Setting up ZFS as a cluster NFS
As a continuation of my series on setting up our cluster, I’d like to describe
our NFS. Inspired by UCLA’s lnxsrv
NFS, which allows users to log in to any
of the many lnxsrv
computers while still having access to the same files, I
decided to use an NFS. Additionally, since I had heard online that ZFS was a
great way to setup a NAS device, and after some quick Googling I found that
ZFS had native first-class support for the NFS protocol, I decided to give it a
shot. In fact, this was a significant justification for why sullivan
runs
FreeBSD, as Linux doesn’t include native kernel support for ZFS.1
Some early precautions about ZFS
Before I start espousing how great ZFS has been, I think it’s worth noting that it may be far from perfect for many use cases. Had I been a little more dilligent in my Googling, I would’ve quickly discovered the one major issue in ZFS’ design that was the source of some headaches when analyzing performance. Namely, ZFS is cache-based, and does NOT support tiered storage. This is not a oversight, but rather an intentional choice in ZFS’ design, which, nevertheless, resulted in behavior which I found unexpected: a mixed pool of spinning and solid state drives may not be utilized in the most effective manor by ZFS. This will be discussed in greater detail later, but I found this behavior confusing enough to warrant placing a disclaimer at the beginning.
Our ZFS configuration
In order to create a filesystem using ZFS, you must first create a ZFS pool.
Just like block devices have partitions, which individually contain filesystems,
ZFS pools contain datasets, which (typically) house filesystems. Similar to LVM,
ZFS pools consist of vdev
s, or virtual devices, which actually store the data.
For the sake of simplicity, we setup one master ZFS pool built from all of our
devices. Because we have the most storage on spinning drives, the pool is formed
of these spinning drives. ZFS has built-in support for software RAID, which we
should be using.2 Onto this pool, we create our datasets, namely /home
,
which we will setup as an NFS mounted on each of our other servers. However, if
we were to mount the filesystem just like this, it would be quite slow, limited
by the read and write speed of the spinning rust. Fortunately, the folks that
wrote ZFS thought of this, and implemented an Adaptive Replacement Cache (ARC)
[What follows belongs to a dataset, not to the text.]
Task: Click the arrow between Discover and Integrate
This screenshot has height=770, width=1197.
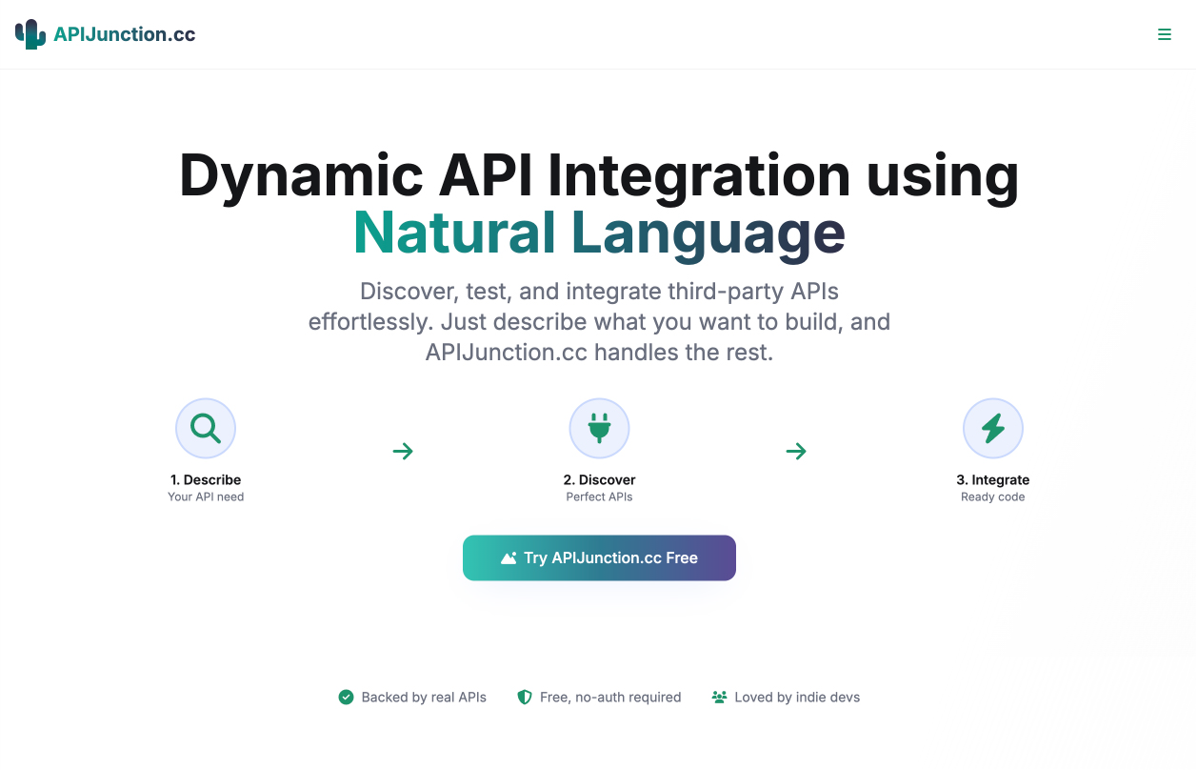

in RAM to allievate some of the read speed concerns. However, since we had plenty
of extra SSDs to use, we setup L2ARC (ie. Level 2 ARC) on one of them, which
expands the cache to our SSDs as well. This allievates some of our read-speed
concerns, although we will discuss some of the issues with this design later.
Once we mount our dataset as an NFS device, everything seems to be working great,
until we try a git checkout
! While we’ve fixed some of our read-speed issues,
writing to our filesystem is still limited by the speed of the spinning drives.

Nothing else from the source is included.